Meet Anita Silvestro

Anita Silvestro

1- In less than a minute, tell us who you are and why we keep hearing good things about you.

I don’t like to think of myself as a survivor, more of a listener to the great wisdom my mother taught me through the years whether I realized she was doing it or not. Overcoming adversity and loss is not an option in my life. We all go through things, that’s part of life, but between my amazing mother, the Unites States Marine Corps and my new love for Yoga, I have the tools to persevere through the toughest times in life we all face. I wear my heart on my sleeve so what you see is what you get, which is why my family to include all the wonderful people I have met through Warrior Flow School are so important to me and drive me to strive to be a better person, and do things for others to make them feel good and smile.

2- What inspired you, if any, to join the Warrior Flow 200-Hour Yoga Training’s faculty? 

After going through WFS YTT-200 training, I realized this is where I belong. I believe in the principals, and the work that Adrian and everyone at Warrior Flow School stands for and am honored to be part of this amazing team making yoga inclusive and accessible to those who may not have the opportunity otherwise to realize what it can offer them.

3- In simple words, what does yoga mean to you?

Yoga to me is the space in between my mind and my body where I can go to move and heal physically, mentally and emotionally.

4- What is the main difference between learning yoga now and when you took your first yoga training?

Well, before I found Adrian on Insight Timer, the only yoga I did was on workout videos, so I had a lot to learn. I couldn’t be happier though that my first real introduction to yoga was through Adrian and then The Warrior Flow School because it has made me a more compassionate person to myself and others as well as a yoga facilitator.

5- In your opinion, why is this a key moment in time to learn yoga? 
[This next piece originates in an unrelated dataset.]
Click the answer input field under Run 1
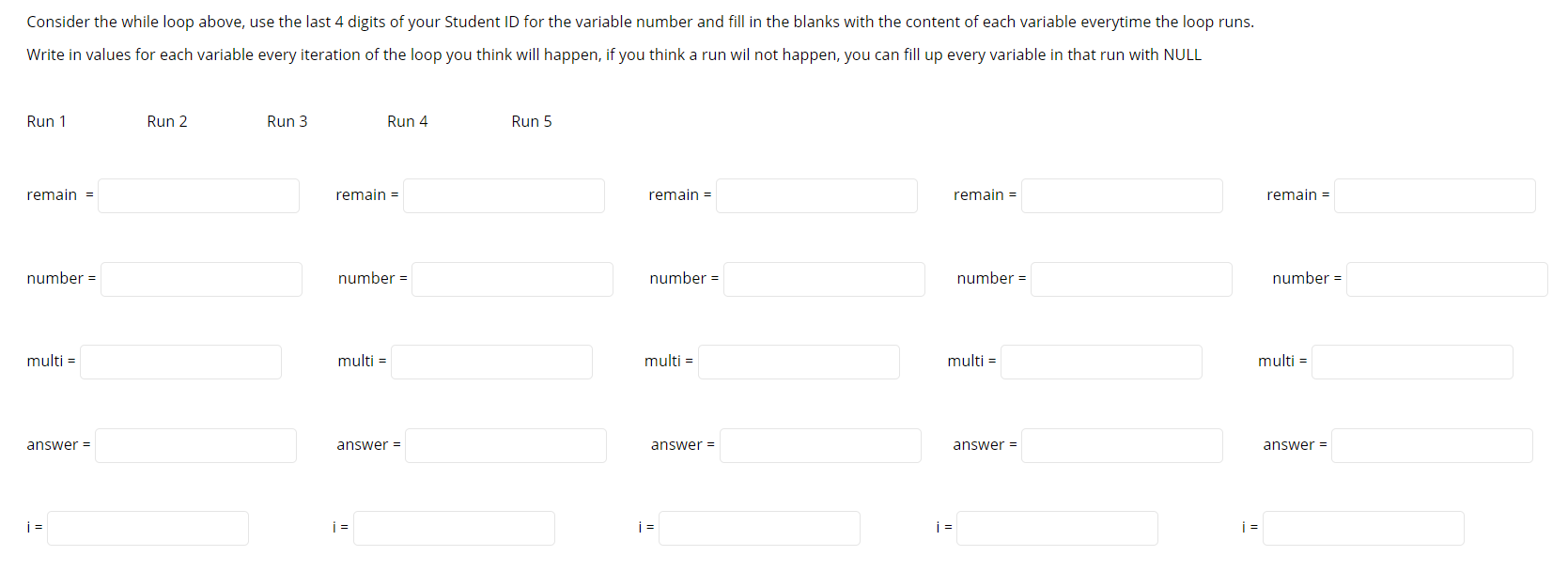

I feel that this world is in need of a lot of love. During and post pandemic yoga changed to be more accessible for those who couldn’t or felt like they did not belong in a yoga studio. I was one of them! Being able to take a class online without feeling out of place, or that I was doing something wrong then being taught in such a loving trauma informed way opened something in me that I could only hope to be able to give back to others. Between the traumas we all face in life and the fast pace the world lives in, slowing down and noticing your breath for even 5 minutes could be a game changer for so many who desperately need it.
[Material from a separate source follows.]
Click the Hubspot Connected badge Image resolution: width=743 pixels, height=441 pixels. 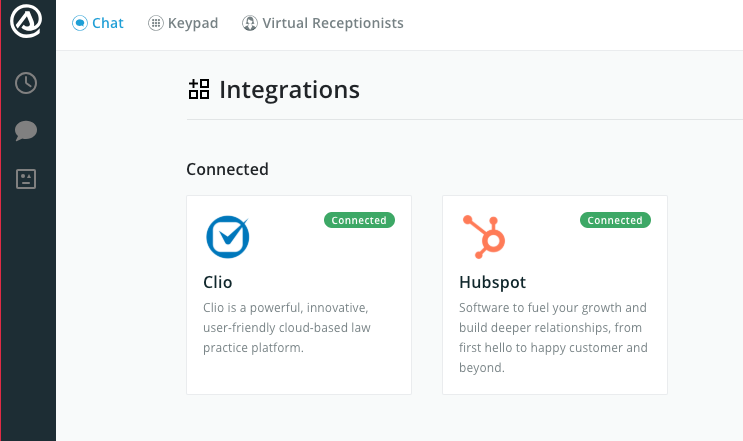click(x=615, y=220)
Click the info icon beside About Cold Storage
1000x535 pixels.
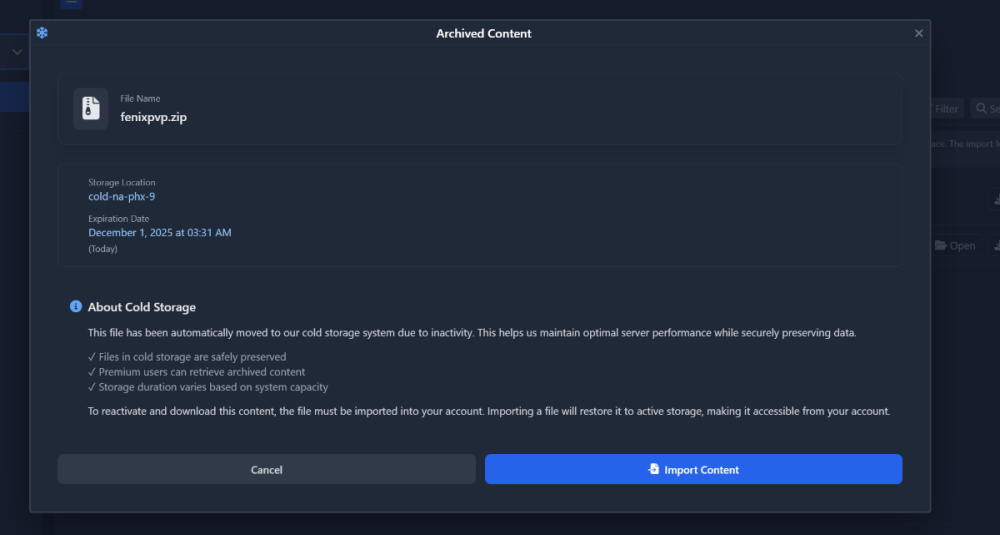(x=76, y=307)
6- Who would you be without yoga? 

Yoga has become my anchor that holds me still when life is spinning out of control. It is so much more than the time spent on the mat and physical asanas. Yoga is a life line for me….a life line to my own heart.

7- Who were your role models? And what pushed you to learn and become who you are today?

And what pushed you to learn and become who you are? My grandmother and my mother were two very strong, independent woman who I learned that when life hits you hard, you have to be stronger. I watched my mother persevere through some really dark things, but always held her head high and kept to her principles. She is the reason I am who I am today from every positive angle. I spent my life trying to make her proud, and even though she is no longer physically here on earth… I know she is proud of me for doing something for myself for once that I love while helping others in the process.

8- What were the pivotal roadblocks and challenges you encountered along the way that helped you define your path?

Losing my father at a very young age brought many hurdles in my life. Growing up with my mother constantly working to make sure I had what I needed showed me to work hard and appreciate what you have but also meant I had little direction in growing up. After realizing I was not ready for college, I found myself in the US Marine Corps and my life was forever changed in many ways. In 2010 I accidentally walked off of a roof landing on my head/shoulder but walked away, not unscathed though as my body reminds me daily. Losing my mother to brain cancer but being blessed with the ability and time to take care of her in the end made me realize that the best thing I could ever give her was to make myself happy for me and to give back to others whenever I could. This is what Yoga has done for me and I still get to make others happy by sharing it.

9- What can we all do right now to make this world a better place?

Be more compassionate for others and never forget that everyone is going through something. Teach children at a young age that its ok to be different, because we are all different in one way or another. Then as adults, try to carry that compassion with you daily. Smile at people, lend a hand, just be kind.